# First cycle advice



## Mr.wolf (Oct 19, 2021)

Dont want to break any rules here about posting.

Noticed there are certain websites who offer 3 month bulk or cut packages.

Is it worth trying this followed by 2 months of Pct afterwards to block estrogen rebalance natural tes levels then repeat?

Any input would be appreciated.


----------



## Protek5 (Apr 19, 2021)

There’s a sticky on this at the top by swole troll on your first cycle that’s all the information you need mate a simple test E cycle be the cheapest and then you can start adding different compounds later down the line.


----------



## a06369437 (Oct 21, 2021)

Hi Mr.Wolf

Firstly, let's take a step back. What is your current position (age, training experience, diet etc)? If you are under 25 (neurological maturity), are not close to your natural potential or have not got your diet in check, then I would hold off on even looking. 

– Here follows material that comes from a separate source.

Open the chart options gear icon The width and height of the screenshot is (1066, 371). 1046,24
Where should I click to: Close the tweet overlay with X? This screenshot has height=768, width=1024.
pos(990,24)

Providing you don't tick any of the boxes above then I would, first of all, make sure you have done your research. Like, have you figured out what compound(s) you want to run and a what dose? How long do you want to run your cycle? What AI's and PCT compounds will you be using or have on hand? When will you start the PCT after finishing your blast and how will you dose it?

If the above questions seem overwhelming then hopefully this template will help:


Get your blood work done pre-cycle. The more biomarkers you can afford to test for the better but make sure you are definitely testing your baseline hormone levels. Medichecks offer a range of services including an at-home finger prick test. You can get results within 4-6 days of sending off your sample. Once you have the results you need to check carefully for any outstanding health concerns. The guys on here will be more than willing to help with the analysis!


Do your research on sources, if you can get hold of pharma grade stuff then great! If you use a UGL (underground lab) then take the time to really check the lab reputation and source! Make sure you have everything in hand before starting the cycle, PCT included!


If your bloods look good to go then you will need to decide on your cycle. As it is your first time I would recommend the following

- Test Enanthate or Cypionate 300mg per week. You will see a lot of people suggesting 500mg of Test per week but I feel this is not needed. You will grow well on 300mg seeing as the compound is novel to your body. You will also be less likely to experience side effects on a lower dose. You want to pin twice a week and run the cycle for 10-12 weeks.

-You should have an AI on hand like Amridex in case you experience symptoms of high estrogen levels. Be careful with AI's, only use if needed, you don't want to totally crash your estrogen! I would advise on getting blood work done 5 weeks into your cycle to make sure everything is looking ok.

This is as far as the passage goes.